EXERCISE GOAL: Each and every line of the data must appear exactly as given.

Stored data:
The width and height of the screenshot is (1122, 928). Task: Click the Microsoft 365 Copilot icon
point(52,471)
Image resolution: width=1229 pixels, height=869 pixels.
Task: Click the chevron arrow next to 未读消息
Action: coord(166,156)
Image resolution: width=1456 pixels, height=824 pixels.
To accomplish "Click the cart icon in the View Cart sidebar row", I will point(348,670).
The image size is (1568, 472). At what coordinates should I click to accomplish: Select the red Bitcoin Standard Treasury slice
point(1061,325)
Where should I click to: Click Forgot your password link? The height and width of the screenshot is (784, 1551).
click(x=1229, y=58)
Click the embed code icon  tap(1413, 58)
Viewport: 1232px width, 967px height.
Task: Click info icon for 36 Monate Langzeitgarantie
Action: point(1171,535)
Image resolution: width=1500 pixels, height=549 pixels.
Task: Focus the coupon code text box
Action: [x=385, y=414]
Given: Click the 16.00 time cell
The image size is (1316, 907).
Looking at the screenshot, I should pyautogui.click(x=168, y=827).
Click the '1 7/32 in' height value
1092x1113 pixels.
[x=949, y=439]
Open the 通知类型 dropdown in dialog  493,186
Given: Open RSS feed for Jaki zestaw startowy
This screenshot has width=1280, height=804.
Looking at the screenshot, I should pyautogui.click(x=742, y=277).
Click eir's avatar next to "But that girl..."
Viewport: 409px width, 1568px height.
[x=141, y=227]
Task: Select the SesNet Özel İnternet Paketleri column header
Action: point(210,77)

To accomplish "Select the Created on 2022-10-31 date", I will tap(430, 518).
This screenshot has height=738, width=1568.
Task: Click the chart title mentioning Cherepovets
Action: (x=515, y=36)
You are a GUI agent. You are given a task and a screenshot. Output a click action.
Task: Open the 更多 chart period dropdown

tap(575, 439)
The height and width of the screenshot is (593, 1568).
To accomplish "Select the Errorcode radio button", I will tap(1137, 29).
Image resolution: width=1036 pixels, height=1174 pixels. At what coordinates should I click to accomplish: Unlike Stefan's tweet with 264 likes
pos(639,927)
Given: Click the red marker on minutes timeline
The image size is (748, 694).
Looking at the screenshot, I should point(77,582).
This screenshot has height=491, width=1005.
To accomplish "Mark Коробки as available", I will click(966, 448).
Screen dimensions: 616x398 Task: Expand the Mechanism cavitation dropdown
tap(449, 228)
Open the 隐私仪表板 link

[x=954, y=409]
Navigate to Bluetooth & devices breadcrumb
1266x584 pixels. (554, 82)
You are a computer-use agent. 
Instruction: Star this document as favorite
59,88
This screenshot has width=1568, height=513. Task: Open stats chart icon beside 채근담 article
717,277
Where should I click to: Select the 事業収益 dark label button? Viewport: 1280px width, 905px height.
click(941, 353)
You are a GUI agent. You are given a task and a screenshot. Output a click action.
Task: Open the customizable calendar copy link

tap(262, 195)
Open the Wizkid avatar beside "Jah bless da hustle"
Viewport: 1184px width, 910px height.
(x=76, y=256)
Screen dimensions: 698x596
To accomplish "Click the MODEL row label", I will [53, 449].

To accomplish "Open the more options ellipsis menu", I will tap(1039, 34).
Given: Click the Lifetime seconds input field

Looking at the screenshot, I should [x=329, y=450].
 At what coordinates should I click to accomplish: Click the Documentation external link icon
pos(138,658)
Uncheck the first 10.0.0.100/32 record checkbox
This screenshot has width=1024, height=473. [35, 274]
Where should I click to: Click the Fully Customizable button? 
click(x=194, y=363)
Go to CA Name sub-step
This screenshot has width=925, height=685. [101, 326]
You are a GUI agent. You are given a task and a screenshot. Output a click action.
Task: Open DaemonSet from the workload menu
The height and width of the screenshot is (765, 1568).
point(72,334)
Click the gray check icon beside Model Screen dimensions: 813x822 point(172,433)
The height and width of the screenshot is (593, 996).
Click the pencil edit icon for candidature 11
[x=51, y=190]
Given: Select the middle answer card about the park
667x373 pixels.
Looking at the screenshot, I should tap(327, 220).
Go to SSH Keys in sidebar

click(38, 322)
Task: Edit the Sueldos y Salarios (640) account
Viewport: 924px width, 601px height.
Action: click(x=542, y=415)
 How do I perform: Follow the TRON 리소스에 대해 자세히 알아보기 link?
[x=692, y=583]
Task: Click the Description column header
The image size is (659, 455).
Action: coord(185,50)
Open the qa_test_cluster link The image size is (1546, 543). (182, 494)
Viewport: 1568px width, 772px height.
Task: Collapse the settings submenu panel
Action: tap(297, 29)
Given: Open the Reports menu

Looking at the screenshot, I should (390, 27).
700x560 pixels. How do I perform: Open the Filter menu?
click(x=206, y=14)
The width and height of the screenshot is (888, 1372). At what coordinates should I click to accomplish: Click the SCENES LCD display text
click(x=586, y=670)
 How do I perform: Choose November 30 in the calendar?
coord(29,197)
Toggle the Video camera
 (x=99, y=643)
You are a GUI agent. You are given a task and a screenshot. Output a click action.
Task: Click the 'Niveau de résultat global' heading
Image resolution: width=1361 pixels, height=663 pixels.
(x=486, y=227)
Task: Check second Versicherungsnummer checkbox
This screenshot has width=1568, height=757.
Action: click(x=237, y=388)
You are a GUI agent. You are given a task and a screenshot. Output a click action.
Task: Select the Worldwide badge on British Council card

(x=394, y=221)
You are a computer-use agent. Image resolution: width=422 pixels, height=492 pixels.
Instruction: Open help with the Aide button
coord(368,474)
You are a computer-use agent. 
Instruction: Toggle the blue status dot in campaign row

TASK OUTPUT:
The width and height of the screenshot is (1122, 928). Task: Click the Microsoft 365 Copilot icon
point(52,471)
Image resolution: width=1229 pixels, height=869 pixels.
Task: Click the chevron arrow next to 未读消息
Action: coord(166,156)
Image resolution: width=1456 pixels, height=824 pixels.
To accomplish "Click the cart icon in the View Cart sidebar row", I will point(348,670).
The image size is (1568, 472). At what coordinates should I click to accomplish: Select the red Bitcoin Standard Treasury slice
point(1061,325)
Where should I click to: Click Forgot your password link? The height and width of the screenshot is (784, 1551).
click(x=1229, y=58)
Click the embed code icon  tap(1413, 58)
Viewport: 1232px width, 967px height.
Task: Click info icon for 36 Monate Langzeitgarantie
Action: point(1171,535)
Image resolution: width=1500 pixels, height=549 pixels.
Task: Focus the coupon code text box
Action: [x=385, y=414]
Given: Click the 16.00 time cell
The image size is (1316, 907).
Looking at the screenshot, I should pyautogui.click(x=168, y=827).
Click the '1 7/32 in' height value
1092x1113 pixels.
[x=949, y=439]
Open the 通知类型 dropdown in dialog  493,186
Given: Open RSS feed for Jaki zestaw startowy
This screenshot has width=1280, height=804.
Looking at the screenshot, I should pyautogui.click(x=742, y=277).
Click eir's avatar next to "But that girl..."
Viewport: 409px width, 1568px height.
[x=141, y=227]
Task: Select the SesNet Özel İnternet Paketleri column header
Action: point(210,77)

To accomplish "Select the Created on 2022-10-31 date", I will tap(430, 518).
This screenshot has height=738, width=1568.
Task: Click the chart title mentioning Cherepovets
Action: (x=515, y=36)
You are a GUI agent. You are given a task and a screenshot. Output a click action.
Task: Open the 更多 chart period dropdown

tap(575, 439)
The height and width of the screenshot is (593, 1568).
To accomplish "Select the Errorcode radio button", I will tap(1137, 29).
Image resolution: width=1036 pixels, height=1174 pixels. At what coordinates should I click to accomplish: Unlike Stefan's tweet with 264 likes
pos(639,927)
Given: Click the red marker on minutes timeline
The image size is (748, 694).
Looking at the screenshot, I should point(77,582).
This screenshot has height=491, width=1005.
To accomplish "Mark Коробки as available", I will click(966, 448).
Screen dimensions: 616x398 Task: Expand the Mechanism cavitation dropdown
tap(449, 228)
Open the 隐私仪表板 link

[x=954, y=409]
Navigate to Bluetooth & devices breadcrumb
1266x584 pixels. (554, 82)
You are a computer-use agent. 
Instruction: Star this document as favorite
59,88
This screenshot has width=1568, height=513. Task: Open stats chart icon beside 채근담 article
717,277
Where should I click to: Select the 事業収益 dark label button? Viewport: 1280px width, 905px height.
click(941, 353)
You are a GUI agent. You are given a task and a screenshot. Output a click action.
Task: Open the customizable calendar copy link

tap(262, 195)
Open the Wizkid avatar beside "Jah bless da hustle"
Viewport: 1184px width, 910px height.
(x=76, y=256)
Screen dimensions: 698x596
To accomplish "Click the MODEL row label", I will [53, 449].

To accomplish "Open the more options ellipsis menu", I will tap(1039, 34).
Given: Click the Lifetime seconds input field

Looking at the screenshot, I should [x=329, y=450].
 At what coordinates should I click to accomplish: Click the Documentation external link icon
pos(138,658)
Uncheck the first 10.0.0.100/32 record checkbox
This screenshot has width=1024, height=473. [35, 274]
Where should I click to: Click the Fully Customizable button? 
click(x=194, y=363)
Go to CA Name sub-step
This screenshot has width=925, height=685. [101, 326]
You are a GUI agent. You are given a task and a screenshot. Output a click action.
Task: Open DaemonSet from the workload menu
The height and width of the screenshot is (765, 1568).
point(72,334)
Click the gray check icon beside Model Screen dimensions: 813x822 point(172,433)
The height and width of the screenshot is (593, 996).
Click the pencil edit icon for candidature 11
[x=51, y=190]
Given: Select the middle answer card about the park
667x373 pixels.
Looking at the screenshot, I should tap(327, 220).
Go to SSH Keys in sidebar

click(38, 322)
Task: Edit the Sueldos y Salarios (640) account
Viewport: 924px width, 601px height.
Action: click(x=542, y=415)
 How do I perform: Follow the TRON 리소스에 대해 자세히 알아보기 link?
[x=692, y=583]
Task: Click the Description column header
The image size is (659, 455).
Action: coord(185,50)
Open the qa_test_cluster link The image size is (1546, 543). (182, 494)
Viewport: 1568px width, 772px height.
Task: Collapse the settings submenu panel
Action: tap(297, 29)
Given: Open the Reports menu

Looking at the screenshot, I should (390, 27).
700x560 pixels. How do I perform: Open the Filter menu?
click(x=206, y=14)
The width and height of the screenshot is (888, 1372). At what coordinates should I click to accomplish: Click the SCENES LCD display text
click(x=586, y=670)
 How do I perform: Choose November 30 in the calendar?
coord(29,197)
Toggle the Video camera
 (x=99, y=643)
You are a GUI agent. You are given a task and a screenshot. Output a click action.
Task: Click the 'Niveau de résultat global' heading
Image resolution: width=1361 pixels, height=663 pixels.
(x=486, y=227)
Task: Check second Versicherungsnummer checkbox
This screenshot has width=1568, height=757.
Action: click(x=237, y=388)
You are a GUI agent. You are given a task and a screenshot. Output a click action.
Task: Select the Worldwide badge on British Council card

(x=394, y=221)
You are a computer-use agent. Image resolution: width=422 pixels, height=492 pixels.
Instruction: Open help with the Aide button
coord(368,474)
You are a computer-use agent. 
Instruction: Toggle the blue status dot in campaign row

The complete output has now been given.